RECORDS FOR THIS EXERCISE -
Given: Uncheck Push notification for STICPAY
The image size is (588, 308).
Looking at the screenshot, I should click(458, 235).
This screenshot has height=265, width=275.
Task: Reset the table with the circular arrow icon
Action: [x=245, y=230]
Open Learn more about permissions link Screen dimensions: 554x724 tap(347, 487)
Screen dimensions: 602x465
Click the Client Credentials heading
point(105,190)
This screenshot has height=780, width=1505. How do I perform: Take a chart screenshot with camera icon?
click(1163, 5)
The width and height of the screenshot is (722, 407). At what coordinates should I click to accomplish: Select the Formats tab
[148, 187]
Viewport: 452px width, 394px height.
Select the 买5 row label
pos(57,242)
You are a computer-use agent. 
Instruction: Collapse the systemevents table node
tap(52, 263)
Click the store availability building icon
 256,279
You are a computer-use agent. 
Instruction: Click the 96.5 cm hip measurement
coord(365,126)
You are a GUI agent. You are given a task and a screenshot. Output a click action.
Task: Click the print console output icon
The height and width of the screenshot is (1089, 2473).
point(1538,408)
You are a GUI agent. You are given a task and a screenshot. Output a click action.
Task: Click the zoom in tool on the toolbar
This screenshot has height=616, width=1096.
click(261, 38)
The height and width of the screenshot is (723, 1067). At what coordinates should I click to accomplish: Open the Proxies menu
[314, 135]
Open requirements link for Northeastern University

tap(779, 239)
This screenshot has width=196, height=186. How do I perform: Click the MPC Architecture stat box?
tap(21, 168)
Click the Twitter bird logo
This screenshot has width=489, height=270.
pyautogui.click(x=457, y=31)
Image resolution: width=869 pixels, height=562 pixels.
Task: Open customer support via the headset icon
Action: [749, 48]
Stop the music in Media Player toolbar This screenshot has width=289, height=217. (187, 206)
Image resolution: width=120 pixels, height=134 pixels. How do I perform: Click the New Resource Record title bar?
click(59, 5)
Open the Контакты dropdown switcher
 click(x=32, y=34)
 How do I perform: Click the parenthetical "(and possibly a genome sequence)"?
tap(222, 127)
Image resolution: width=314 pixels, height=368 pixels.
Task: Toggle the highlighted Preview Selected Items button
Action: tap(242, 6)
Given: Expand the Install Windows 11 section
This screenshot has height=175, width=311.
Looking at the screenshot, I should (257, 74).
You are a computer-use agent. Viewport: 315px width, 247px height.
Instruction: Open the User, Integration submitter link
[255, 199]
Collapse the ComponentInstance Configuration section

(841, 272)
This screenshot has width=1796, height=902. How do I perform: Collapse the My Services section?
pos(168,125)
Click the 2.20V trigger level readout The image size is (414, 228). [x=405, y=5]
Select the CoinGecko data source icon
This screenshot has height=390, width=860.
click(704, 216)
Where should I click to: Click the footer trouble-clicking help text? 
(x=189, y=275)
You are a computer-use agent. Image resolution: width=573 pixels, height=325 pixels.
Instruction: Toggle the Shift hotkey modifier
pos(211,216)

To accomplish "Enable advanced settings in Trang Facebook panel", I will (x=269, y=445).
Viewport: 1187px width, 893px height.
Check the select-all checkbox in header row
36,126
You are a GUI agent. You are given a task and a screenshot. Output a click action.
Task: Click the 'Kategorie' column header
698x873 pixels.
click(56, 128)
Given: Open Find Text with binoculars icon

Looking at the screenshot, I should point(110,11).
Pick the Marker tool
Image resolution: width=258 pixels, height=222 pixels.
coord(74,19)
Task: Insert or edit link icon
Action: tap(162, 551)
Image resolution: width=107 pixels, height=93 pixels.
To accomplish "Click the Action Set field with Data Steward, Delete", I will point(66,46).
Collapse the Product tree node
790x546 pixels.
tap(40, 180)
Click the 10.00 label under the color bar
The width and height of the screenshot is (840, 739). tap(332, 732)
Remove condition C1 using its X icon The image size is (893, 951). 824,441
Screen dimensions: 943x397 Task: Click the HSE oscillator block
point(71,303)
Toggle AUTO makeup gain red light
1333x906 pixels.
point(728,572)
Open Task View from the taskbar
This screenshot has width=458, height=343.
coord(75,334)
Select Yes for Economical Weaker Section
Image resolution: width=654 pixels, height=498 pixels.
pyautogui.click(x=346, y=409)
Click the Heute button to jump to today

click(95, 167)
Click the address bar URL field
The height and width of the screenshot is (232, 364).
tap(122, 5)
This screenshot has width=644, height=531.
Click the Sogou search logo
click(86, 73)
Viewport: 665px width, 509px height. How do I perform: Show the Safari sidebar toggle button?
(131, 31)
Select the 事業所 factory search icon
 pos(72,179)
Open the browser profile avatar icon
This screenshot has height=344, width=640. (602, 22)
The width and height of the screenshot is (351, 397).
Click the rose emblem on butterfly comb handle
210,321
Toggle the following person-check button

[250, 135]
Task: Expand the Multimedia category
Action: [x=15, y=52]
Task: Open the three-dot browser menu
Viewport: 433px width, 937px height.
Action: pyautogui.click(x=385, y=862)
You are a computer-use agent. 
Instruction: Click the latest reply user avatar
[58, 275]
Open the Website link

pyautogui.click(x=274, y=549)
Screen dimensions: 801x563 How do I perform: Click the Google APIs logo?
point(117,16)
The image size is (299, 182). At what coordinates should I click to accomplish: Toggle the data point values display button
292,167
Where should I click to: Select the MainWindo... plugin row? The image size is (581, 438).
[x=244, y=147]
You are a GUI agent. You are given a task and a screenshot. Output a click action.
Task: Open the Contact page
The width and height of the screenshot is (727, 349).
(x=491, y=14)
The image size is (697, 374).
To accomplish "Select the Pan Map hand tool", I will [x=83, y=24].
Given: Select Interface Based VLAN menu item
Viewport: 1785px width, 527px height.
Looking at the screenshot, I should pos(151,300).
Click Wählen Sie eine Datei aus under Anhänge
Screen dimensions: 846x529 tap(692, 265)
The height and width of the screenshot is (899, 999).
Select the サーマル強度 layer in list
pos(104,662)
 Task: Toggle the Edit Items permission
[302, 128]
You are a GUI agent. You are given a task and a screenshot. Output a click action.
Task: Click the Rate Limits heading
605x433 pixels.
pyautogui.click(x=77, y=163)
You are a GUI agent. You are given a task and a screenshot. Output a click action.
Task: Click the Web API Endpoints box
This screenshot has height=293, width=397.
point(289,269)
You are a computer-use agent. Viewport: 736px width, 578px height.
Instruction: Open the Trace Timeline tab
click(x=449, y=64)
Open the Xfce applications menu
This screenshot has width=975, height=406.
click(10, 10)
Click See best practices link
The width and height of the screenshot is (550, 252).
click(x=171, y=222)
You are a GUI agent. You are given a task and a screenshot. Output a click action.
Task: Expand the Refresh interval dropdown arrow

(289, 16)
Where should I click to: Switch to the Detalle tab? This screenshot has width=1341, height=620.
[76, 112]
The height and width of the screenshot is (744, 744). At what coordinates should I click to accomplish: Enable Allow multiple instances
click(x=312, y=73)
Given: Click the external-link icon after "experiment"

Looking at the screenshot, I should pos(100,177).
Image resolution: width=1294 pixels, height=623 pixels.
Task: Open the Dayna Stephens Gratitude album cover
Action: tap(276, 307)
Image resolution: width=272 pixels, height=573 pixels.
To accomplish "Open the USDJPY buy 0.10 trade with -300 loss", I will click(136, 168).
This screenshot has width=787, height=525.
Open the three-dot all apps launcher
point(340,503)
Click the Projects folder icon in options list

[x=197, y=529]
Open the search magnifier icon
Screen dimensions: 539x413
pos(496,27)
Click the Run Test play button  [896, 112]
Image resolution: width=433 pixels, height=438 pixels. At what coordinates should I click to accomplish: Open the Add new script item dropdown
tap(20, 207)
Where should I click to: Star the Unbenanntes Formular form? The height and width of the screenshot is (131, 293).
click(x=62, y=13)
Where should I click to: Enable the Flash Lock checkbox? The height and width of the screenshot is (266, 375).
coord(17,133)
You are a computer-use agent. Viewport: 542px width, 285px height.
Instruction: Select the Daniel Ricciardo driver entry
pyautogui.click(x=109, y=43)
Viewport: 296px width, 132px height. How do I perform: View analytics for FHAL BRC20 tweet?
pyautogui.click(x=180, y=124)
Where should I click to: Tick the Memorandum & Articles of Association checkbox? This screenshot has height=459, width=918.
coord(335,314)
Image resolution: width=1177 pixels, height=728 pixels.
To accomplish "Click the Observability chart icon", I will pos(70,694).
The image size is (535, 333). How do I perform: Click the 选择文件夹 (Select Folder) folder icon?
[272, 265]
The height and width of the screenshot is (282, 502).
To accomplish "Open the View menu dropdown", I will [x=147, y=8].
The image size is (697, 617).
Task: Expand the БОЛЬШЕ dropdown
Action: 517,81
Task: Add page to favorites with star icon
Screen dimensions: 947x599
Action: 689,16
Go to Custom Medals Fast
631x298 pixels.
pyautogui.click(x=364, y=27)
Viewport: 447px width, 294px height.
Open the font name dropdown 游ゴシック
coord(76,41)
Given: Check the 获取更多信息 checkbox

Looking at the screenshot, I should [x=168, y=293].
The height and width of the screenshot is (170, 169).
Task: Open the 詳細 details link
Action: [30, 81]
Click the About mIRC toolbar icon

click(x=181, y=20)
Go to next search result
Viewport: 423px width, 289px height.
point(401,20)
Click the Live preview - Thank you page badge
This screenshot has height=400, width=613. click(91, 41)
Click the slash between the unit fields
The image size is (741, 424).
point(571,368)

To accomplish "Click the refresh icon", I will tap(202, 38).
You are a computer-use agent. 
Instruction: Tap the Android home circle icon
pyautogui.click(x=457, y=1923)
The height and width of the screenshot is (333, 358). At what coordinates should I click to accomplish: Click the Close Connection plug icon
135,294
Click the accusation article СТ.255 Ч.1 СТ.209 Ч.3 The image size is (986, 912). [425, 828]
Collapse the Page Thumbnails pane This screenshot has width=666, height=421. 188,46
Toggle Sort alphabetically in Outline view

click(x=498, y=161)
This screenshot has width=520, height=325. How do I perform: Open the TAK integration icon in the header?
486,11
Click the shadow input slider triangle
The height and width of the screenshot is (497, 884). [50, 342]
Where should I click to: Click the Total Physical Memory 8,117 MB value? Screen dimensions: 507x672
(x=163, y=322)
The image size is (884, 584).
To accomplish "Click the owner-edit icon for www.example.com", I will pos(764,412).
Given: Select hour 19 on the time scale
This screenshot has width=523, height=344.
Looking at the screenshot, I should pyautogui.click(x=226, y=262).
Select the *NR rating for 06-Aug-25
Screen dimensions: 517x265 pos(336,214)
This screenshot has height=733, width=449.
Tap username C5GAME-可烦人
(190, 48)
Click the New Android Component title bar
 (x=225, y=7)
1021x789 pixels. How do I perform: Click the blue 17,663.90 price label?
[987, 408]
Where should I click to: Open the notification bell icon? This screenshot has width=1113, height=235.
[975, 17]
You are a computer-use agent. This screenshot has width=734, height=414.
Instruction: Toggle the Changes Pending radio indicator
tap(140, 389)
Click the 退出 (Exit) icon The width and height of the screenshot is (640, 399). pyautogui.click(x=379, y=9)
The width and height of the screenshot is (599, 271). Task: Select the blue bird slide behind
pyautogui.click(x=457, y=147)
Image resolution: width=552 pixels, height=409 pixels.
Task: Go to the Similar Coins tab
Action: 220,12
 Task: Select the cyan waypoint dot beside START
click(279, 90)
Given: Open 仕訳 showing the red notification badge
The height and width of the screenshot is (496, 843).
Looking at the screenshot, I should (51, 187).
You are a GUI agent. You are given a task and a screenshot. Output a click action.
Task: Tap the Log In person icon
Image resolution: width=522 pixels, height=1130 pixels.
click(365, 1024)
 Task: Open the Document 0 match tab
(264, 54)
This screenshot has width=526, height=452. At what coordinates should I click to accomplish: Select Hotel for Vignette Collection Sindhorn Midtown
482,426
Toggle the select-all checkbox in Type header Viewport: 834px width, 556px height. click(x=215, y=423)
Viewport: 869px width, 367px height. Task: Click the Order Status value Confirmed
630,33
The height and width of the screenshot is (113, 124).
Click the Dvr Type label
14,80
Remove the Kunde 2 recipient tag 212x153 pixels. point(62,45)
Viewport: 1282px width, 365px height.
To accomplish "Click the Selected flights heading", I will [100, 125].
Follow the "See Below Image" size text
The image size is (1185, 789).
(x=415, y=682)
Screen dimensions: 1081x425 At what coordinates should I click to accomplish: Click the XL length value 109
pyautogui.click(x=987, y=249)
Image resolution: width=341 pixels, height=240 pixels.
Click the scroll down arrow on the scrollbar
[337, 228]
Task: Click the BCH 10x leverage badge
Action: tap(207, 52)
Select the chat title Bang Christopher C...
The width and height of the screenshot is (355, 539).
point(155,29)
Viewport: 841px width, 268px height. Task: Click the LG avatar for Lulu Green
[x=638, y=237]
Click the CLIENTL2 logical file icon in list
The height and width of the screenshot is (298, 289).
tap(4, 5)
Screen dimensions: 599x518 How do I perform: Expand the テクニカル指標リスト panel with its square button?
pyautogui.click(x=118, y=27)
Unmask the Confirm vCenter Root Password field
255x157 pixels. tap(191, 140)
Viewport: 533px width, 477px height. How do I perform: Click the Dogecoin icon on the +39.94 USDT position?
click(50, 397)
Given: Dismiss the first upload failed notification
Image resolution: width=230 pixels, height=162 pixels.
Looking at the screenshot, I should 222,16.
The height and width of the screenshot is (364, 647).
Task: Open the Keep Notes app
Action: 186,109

WORK ORDER - Each line of the entries above that includes the string "Remove" should be copied out.

WRITTEN ANSWER -
Remove condition C1 using its X icon The image size is (893, 951). 824,441
Remove the Kunde 2 recipient tag 212x153 pixels. point(62,45)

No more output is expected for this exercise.